Stored data:

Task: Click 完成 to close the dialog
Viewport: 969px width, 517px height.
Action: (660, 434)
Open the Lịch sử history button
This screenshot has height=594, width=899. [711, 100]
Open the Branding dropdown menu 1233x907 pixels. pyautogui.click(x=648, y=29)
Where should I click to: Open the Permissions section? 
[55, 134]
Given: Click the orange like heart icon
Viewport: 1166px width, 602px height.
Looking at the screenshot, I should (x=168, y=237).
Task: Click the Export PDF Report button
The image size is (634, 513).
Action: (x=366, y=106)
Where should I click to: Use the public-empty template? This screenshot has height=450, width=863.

Exercise instructions:
Reproduce each entry above exactly, keeping every character.

Written solution:
Task: Click 完成 to close the dialog
Viewport: 969px width, 517px height.
Action: (660, 434)
Open the Lịch sử history button
This screenshot has height=594, width=899. [711, 100]
Open the Branding dropdown menu 1233x907 pixels. pyautogui.click(x=648, y=29)
Where should I click to: Open the Permissions section? 
[55, 134]
Given: Click the orange like heart icon
Viewport: 1166px width, 602px height.
Looking at the screenshot, I should (x=168, y=237).
Task: Click the Export PDF Report button
The image size is (634, 513).
Action: (x=366, y=106)
Where should I click to: Use the public-empty template? This screenshot has height=450, width=863.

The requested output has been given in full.